I have no idea what these mean, what in the world is with the _ s if they are to be disregaured? Please rewrite this in standard format i.e. ((x-1+y)^z)/(g*x+4*z)=5

EDIT: Since I can't seem to get the second problem to appear correctly, it is x over 9 plus 1 over 6 equals 2/3s. How do I do this?

Help, please.
__________________

Ok, I think this bottem one states (x/9)+(1/6)=(2/3)

The first step is to isolate your x (That way you can figure out what it "equals", to do this multiply both sides by 9... simple enough,

x*(9/9)+(9/6)=((9*2)/3)

simplifying this, the 9/9 is 1 so it just vanishes, 9/6=3/2 when you divide the top and bottem by three, and (9*2)/3=18/3= 6/1=6 when you divide the top and bottem by 3.

x+3/2=6

Now to solve for x, just isolate it on the left side by subtracting 3/2s from both sides,

x=6-3/2

to simplify this, change the common denominator to two. 6=12/2

x=(12/2)-(3/2)=(12-3)/2=9/2

x=9/2

This is the answer if I gather the question correctly.

Pascal

EDIT: By the way this isn't complex, to be complex it requires the use of imaginary numbers a+b*i, where i is the square root of negative one.

[Destroyer2000]

I have no idea what these mean, what in the world is with the _ s if they are to be disregaured? Please rewrite this in standard format i.e. ((x-1+y)^z)/(g*x+4*z)=5

EDIT: Since I can't seem to get the second problem to appear correctly, it is x over 9 plus 1 over 6 equals 2/3s. How do I do this?

Help, please.
__________________

Ok, I think this bottem one states (x/9)+(1/6)=(2/3)

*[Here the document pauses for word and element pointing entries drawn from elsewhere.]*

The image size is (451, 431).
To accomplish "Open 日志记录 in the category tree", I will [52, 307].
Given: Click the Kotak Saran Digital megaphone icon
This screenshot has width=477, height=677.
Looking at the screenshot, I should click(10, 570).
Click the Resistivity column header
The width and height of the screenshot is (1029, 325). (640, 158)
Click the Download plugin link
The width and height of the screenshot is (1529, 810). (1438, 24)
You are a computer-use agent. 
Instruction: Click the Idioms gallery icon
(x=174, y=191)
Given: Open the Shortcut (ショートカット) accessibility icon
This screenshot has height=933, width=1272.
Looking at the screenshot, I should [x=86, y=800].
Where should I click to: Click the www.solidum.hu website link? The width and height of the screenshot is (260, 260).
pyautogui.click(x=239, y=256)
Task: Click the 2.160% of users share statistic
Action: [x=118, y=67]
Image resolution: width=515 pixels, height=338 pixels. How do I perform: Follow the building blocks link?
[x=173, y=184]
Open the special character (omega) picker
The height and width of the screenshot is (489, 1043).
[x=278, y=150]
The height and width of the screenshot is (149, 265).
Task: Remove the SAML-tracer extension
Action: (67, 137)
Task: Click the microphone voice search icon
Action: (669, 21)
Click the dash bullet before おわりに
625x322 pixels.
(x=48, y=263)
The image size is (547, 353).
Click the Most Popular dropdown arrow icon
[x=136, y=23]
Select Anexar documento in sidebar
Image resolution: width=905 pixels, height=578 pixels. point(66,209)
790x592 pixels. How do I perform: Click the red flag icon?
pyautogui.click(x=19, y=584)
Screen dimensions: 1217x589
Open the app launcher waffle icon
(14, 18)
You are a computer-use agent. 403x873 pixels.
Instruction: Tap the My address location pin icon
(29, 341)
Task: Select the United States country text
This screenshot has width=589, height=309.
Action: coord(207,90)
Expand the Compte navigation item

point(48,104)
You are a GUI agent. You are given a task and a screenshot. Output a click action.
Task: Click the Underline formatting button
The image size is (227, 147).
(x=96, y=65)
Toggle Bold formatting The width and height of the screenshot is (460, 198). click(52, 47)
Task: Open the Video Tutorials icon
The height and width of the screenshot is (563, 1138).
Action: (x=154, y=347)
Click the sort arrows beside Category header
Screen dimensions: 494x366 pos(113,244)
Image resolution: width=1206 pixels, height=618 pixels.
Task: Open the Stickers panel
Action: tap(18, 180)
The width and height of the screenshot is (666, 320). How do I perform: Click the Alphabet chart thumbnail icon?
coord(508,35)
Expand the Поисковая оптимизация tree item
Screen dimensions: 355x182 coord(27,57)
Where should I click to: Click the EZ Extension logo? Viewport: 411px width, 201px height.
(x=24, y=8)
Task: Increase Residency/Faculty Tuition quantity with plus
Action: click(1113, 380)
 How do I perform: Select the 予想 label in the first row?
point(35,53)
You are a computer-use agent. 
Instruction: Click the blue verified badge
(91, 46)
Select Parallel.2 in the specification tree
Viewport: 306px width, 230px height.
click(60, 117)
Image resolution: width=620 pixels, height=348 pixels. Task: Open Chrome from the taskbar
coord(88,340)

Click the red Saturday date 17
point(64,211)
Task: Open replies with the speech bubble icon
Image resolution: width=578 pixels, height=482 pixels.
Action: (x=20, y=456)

The first step is to isolate your x (That way you can figure out what it "equals", to do this multiply both sides by 9... simple enough,

x*(9/9)+(9/6)=((9*2)/3)

simplifying this, the 9/9 is 1 so it just vanishes, 9/6=3/2 when you divide the top and bottem by three, and (9*2)/3=18/3= 6/1=6 when you divide the top and bottem by 3.

x+3/2=6

Now to solve for x, just isolate it on the left side by subtracting 3/2s from both sides,

x=6-3/2

to simplify this, change the common denominator to two. 6=12/2

x=(12/2)-(3/2)=(12-3)/2=9/2

x=9/2

This is the answer if I gather the question correctly.

Pascal

EDIT: By the way this isn't complex, to be complex it requires the use of imaginary numbers a+b*i, where i is the square root of negative one.

THanks. The '_'s were there as spacers; they weren't in the original problem.

[everdred12a]

I know this problem has pretty much been solved, but I was just going to say that a little work could have been saved if you isolated the x first, like this:

(x/9)+(1/6)=(2/3)
Basically what I'm saying is do this first:
(x/9)=(2/3)-(1/6) = (x/9)=(1/2)
Then, follow as Pascal said, multiplying both sides by 9.

The only reason I suggested this is because it eliminates the problem of having to multiply three different terms by 9, and instead only multiplies two terms. I personally like to make my math as simple as possible (because I'm not so good at it... xD)